1、培养用液:
HBSS。含有10mmol/L Hepes 的无钙、镁离子的PBS(ph7.4)。
酶消化液。用HBSS配制,含0.025%胰蛋白酶和1mg/ml III型的胶原酶。
细胞分散液。含有1mg/ml BSA、10mmol/L hepes、50U/ml青霉素和50/ml链霉素、25ug/mlDNA酶1的L15培养基。
生长培养基。为低糖DMEM培养基,含有15%鸡胚浸出液、20ng/ml重组人bFGF、1%N2添加剂、2%B27添加剂、50umol/L2-巯基乙醇、35mg/ml维甲酸、50U/ml青霉素和50ug/ml链霉素。
多聚D-赖氨酸溶液。先用培养用水配置成10mg/ml的储存液,-20℃保存。
使用时用硼酸盐缓冲液稀释成10ug/ml的浓度。
易生物试剂库:
2、细胞的分离和培养步骤:
孕期14-17天SD大鼠,用戊巴比妥(65mg/kg)腹膜下注射麻醉,腹部用75%乙醇消毒后,打开腹腔,取出子宫,小心的剪开子宫取出胎鼠。
将胎鼠脱颈处死后,在解剖显微镜下获取坐骨神经,置于预冷的HBSS中。
用1ml酶消化液在37℃条件下酶解4min,然后加入2倍体积的细胞分散液终止酶解反应。
经1000r/min离心5min后,弃去上清,沉淀细胞中加入细胞分散液,用吸管吹打分散,制成单细胞悬液。
为了获得神经嵴干细胞,将分离的坐骨神经细胞悬浮于1:2000稀释的P0单克隆的抗体(P07)中,置冰浴20-25min,经离心漂洗后,再与藻红蛋白偶联的抗小鼠IgG1二抗反应。细胞经离心漂洗后,再与偶联荧光素的抗P75IgG抗体(192)反应,细胞经漂洗后,用含有2ug/ml7-氨基放线菌素D(7-AAD)的培养基进行活细胞染色。
采用流式细胞仪分选出P75+/P0-的细胞。
细胞接种于用多聚D-赖氨酸和0.15mg/ml人纤黏连蛋白包被的6孔培养板,加入生长培养基2ml,置37℃含6%CO2及饱和湿度的培养箱中培养。
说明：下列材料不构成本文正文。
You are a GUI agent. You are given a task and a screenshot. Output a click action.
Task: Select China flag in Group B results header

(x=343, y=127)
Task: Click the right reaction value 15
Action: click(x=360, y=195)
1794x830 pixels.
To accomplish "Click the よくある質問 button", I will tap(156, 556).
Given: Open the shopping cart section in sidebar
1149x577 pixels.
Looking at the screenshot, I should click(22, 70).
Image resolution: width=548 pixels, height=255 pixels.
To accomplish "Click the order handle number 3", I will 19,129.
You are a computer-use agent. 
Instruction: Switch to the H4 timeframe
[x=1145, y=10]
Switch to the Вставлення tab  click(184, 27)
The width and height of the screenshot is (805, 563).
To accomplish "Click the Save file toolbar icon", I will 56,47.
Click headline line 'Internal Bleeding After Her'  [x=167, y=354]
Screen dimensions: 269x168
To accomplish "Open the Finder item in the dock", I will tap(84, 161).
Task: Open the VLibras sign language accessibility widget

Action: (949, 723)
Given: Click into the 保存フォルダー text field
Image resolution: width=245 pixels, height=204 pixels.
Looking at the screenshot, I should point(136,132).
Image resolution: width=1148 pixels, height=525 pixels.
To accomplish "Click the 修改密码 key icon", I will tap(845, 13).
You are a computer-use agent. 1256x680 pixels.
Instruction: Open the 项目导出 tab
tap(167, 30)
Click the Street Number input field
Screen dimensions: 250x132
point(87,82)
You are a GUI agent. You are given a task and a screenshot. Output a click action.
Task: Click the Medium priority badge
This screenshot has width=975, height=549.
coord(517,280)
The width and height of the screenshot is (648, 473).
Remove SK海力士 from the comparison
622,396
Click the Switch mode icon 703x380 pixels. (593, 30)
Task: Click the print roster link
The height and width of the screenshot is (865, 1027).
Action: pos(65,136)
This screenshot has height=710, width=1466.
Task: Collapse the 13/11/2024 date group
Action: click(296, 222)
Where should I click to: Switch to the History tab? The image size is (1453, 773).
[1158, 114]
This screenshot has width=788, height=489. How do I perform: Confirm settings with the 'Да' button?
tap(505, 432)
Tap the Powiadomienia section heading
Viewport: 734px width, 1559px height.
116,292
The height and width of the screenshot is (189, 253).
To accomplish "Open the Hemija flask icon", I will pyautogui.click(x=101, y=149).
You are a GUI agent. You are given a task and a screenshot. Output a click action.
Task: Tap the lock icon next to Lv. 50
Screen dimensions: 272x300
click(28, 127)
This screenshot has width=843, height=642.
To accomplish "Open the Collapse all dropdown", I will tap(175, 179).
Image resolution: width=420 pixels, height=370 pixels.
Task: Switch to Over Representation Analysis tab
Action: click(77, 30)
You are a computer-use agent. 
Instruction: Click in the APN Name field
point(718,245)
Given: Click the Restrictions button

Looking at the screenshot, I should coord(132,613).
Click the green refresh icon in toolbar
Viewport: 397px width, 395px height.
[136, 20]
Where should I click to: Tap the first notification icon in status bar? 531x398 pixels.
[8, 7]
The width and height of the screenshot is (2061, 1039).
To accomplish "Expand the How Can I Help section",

在上述培养系统中,分离的细胞在4天之后经特异免疫染色,可见有外周神经元、施万细胞和平滑肌样的肌纤维母细胞。P75+的细胞具有多向分化的潜能,但若p0蛋白表达也为阳性的细胞则多向分化的能力降低,而p75-/p0+的细胞则只能分化成施万细胞和肌纤维母细胞,p75-/p0-的细胞只能分化成肌纤维母细胞。因此要从坐骨神经获得神经嵴干细胞必须分选p75+的细胞。在培养时使用16nmol/L BMP2,能加速神经元的分化并增加神经元的比例。若使用1nmol/L胶质细胞生长因子(NRG1),在培养14天后,95%以上细胞分化为施万细胞,而未见有神经元的存在。而若使用TGF-β,细胞的存在能力欠佳,但存活的细胞中SMA阳性的肌纤维母细胞比例很高。